The use of media as a weapon|
by Eric Margolis
In war, said Napoleon, the moral element and public relations are half the battle. And that was before radio and television. For the first time, a Mideastern antagonist of the United States - Osama bin Laden - has not only mastered public relations, but is using the media as a potent weapon against the world's mightiest military and media power.
Washington had planned to repeat in Afghanistan the success it enjoyed during the 1991 Gulf war against Iraq, when the Pentagon monopolized, filtered, and shaped all news coming from the theatre of operations. To this day, the number of Iraqis killed by U.S. bombing remains secret.
However, researchers have just learned through the Freedom of Information Act that the U.S. government expressly destroyed Iraq's sewage and water treatment facilities, knowing full well the result would be widespread disease and epidemics. In short, biological warfare. The U.S. refuses to allow Iraq to import chlorine to purify water.
According to the UN, 500,000 Iraqis, mostly children, have died from disease and malnutrition caused by U.S. sanctions. Thousands more Iraqis have died from cancers linked to U.S. depleted uranium munitions. When asked about this huge toll, then U.S. Secretary of State Madeleine Albright memorably replied, "the price is worth it." Is the anthrax terror now afflicting America payback?
In Afghanistan, the Taliban stole a march on the U.S. by giving Al-Jazeera, the Arab world's only uncensored TV station, exclusive coverage. Bin Laden uses Al-Jazeera and Pakistani media to promote his anti-U.S. cause and challenge America's control of information. As a result, the White House is trying to silence him by the disgraceful recourse of censoring/pressuring America's media. Almost as shameful, much of the U.S. media has co-operated, reducing its role from
useful critics to public relations hacks.
While much of bin Laden's hate-filled statements are being kept out of the U.S. media, the Pakistani paper Ummat published a lengthy interview with him that reveals much about the motivation of America's arch-enemy. The interview disproves the idea being promoted in the U.S. media that bin Laden's actions are driven by some sort of Islamic
totalitarianism and have nothing to do with Israel.
Bin Laden denies his al-Qaida organization was responsible for the suicide attacks against the U.S. But he applauds them. He suggests the attacks were made by Americans from either intelligence agencies or "a hidden government." According to him, "we are against the system which makes other nations slaves of the United States, or forces them to mortgage their political and economic freedoms."
Bin Laden insists that Israel's repression of Palestinians is the principal reason for his war against America. He argues U.S. foreign policy is totally controlled by the pro-Israel lobby, whose first priority, he says, is Israel, not America. He claims, implausibly, that he is not really fighting Americans, only Israel and its allies. (Then again, Bush is
just as implausibly telling Afghans he's not fighting them, just "terrorists".)

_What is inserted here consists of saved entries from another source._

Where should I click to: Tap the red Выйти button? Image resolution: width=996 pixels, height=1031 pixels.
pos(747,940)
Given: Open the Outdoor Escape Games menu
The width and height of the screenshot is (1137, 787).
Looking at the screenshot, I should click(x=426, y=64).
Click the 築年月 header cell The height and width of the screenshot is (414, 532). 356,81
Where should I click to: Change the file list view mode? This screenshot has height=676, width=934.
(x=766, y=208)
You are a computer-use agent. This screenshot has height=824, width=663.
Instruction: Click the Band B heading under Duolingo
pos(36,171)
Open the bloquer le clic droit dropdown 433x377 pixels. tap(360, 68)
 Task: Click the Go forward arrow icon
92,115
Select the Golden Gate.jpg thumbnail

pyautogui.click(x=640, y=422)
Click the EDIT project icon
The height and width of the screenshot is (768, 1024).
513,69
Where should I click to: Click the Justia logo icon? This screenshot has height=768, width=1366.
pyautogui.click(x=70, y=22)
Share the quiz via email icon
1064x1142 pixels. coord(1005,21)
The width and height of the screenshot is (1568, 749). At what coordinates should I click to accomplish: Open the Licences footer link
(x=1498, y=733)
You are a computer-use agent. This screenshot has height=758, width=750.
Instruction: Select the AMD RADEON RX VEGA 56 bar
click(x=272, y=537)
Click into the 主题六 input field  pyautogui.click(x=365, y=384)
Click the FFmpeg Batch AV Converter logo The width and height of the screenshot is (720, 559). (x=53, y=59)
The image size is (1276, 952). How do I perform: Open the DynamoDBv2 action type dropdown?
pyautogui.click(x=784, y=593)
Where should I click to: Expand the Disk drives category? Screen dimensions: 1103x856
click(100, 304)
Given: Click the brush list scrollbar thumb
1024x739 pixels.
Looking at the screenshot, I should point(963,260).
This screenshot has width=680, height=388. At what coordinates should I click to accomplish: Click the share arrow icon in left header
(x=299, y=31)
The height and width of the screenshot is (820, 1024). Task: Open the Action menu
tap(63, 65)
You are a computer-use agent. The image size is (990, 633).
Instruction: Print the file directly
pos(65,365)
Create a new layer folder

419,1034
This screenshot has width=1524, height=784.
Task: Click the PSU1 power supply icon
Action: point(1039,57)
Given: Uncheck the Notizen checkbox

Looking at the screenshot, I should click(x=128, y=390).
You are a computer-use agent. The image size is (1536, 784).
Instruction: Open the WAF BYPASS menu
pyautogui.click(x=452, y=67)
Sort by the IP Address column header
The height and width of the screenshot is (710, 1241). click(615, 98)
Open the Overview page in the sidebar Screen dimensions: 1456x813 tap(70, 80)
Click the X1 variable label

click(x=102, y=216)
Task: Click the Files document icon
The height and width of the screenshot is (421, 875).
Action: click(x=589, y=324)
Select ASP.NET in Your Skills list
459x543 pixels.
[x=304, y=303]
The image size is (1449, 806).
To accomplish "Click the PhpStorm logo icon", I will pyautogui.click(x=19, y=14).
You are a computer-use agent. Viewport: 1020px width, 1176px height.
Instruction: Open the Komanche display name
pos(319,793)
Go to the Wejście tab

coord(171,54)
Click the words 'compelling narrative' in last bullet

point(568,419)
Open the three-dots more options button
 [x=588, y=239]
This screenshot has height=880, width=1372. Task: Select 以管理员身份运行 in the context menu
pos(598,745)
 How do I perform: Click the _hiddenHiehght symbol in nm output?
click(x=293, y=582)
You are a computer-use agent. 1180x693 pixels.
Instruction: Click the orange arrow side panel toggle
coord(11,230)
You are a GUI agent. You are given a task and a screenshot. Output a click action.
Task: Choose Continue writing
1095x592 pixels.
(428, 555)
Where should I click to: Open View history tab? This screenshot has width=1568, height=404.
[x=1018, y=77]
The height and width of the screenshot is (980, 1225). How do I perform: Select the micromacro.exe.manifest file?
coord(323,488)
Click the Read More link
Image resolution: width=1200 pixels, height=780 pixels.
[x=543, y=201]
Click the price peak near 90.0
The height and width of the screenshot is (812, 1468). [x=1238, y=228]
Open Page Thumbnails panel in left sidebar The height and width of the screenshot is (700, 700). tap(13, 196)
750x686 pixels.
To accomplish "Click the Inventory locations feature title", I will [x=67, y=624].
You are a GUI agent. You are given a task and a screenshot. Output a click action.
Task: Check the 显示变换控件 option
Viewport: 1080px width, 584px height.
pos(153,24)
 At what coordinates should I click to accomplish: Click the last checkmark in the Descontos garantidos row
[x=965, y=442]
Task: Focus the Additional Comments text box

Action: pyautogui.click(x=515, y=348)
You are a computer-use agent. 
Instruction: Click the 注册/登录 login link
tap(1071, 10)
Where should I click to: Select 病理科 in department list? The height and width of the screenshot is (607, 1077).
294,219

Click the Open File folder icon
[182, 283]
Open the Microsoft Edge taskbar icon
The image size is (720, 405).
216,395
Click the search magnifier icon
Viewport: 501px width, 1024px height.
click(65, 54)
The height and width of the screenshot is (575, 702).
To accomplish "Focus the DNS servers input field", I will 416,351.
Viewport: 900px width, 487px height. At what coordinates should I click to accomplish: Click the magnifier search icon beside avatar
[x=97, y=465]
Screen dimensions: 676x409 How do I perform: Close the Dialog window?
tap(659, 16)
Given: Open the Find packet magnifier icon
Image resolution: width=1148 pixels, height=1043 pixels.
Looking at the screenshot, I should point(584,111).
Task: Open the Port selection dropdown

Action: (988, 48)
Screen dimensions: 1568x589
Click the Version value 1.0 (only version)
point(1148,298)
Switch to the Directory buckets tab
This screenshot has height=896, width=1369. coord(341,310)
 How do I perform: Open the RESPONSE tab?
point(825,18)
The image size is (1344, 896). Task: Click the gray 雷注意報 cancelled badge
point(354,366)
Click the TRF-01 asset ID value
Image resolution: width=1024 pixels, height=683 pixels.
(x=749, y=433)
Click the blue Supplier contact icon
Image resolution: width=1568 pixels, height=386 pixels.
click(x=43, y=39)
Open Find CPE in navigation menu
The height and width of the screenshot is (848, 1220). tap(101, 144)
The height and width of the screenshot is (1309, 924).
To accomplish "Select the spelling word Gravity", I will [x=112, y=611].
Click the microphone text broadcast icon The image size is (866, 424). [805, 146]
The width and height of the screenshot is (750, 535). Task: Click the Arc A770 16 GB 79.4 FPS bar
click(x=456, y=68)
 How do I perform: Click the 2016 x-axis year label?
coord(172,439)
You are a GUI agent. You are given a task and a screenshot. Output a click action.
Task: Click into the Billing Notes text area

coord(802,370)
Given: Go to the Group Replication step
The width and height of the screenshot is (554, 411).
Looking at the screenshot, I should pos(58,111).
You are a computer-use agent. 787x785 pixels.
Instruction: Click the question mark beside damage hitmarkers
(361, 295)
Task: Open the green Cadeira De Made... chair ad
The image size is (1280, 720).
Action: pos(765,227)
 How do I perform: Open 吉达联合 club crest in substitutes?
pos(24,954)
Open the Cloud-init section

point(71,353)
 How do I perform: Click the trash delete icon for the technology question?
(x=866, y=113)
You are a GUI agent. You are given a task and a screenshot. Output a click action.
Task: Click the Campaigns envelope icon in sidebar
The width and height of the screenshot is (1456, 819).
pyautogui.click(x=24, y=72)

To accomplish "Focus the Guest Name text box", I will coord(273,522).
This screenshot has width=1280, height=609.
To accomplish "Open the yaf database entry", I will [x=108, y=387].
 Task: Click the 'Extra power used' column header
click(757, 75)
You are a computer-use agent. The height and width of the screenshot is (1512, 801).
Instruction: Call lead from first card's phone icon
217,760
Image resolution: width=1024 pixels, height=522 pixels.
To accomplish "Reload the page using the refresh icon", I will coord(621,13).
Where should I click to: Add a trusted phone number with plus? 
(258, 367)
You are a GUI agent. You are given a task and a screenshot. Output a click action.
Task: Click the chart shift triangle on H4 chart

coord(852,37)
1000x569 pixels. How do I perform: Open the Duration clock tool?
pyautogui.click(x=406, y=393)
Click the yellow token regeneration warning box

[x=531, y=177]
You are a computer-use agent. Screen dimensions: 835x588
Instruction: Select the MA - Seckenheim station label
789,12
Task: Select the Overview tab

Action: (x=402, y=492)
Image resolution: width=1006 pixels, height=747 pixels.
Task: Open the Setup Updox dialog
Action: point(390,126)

Bin Laden's second reason for fighting America is the punishment the U.S. has inflicted on Iraq at, he alleges, Israel's behest: he claims the U.S. killed one million Iraqis. U.S. troops stationed in Saudi Arabia, Islam's holy land, come third on bin Laden's hate list.
Such claims would normally be ignored, but thanks to the publicity bin Laden has received, he has unfortunately become a cult figure across much of the Islamic world, perceived as a Muslim David defying the American Goliath; or an Arab Che Guevara, determined to uproot America's omnipresent influence from the Mideast. When bin Laden is eventually killed, he will become a figure of veneration and martyrdom.
Arabs already call bin Laden "the Second Saladin," after the great general who crushed the Christian crusaders. Bin Laden enjoys a unique asset no other leader of the Muslim world today possesses: respect. He has cleverly crafted for himself the image of an "Ansar", the desert warrior of Islam's early era: courageous, austere, honourable, driven by faith.
Small bands of such warriors and explorers helped spread Islam from Morocco to China. In Islamic culture, as in Japan, a noble warrior who battles impossible odds, knowing he will die, is held in highest esteem. Martyrdom for Islam is also venerated by Muslims. Bin Laden has captured both themes in a remarkable display of medieval thinking turbocharged by 21st century public relations.
Westerners see him as a loathsome, murderous fanatic. But to many people in Asia and Africa, including non-Muslims, bin Laden is a defiant, heroic figure who gives a measure of self-respect to those who have little; a mujahid, or holy warrior battling the successor to the British Empire, the American Raj; and an avenger come to smite the United States for all the real and imagined wrongs it has done around the
Bin Laden, has proclaimed a jihad, or holy war, against the West, though he has absolutely no authority to issue religious edicts (fatwas). This has endangered millions of Muslims living in the West, and provided justification for another jihad - George Bush's "crusade against terrorism" which will inevitably hurt Muslims.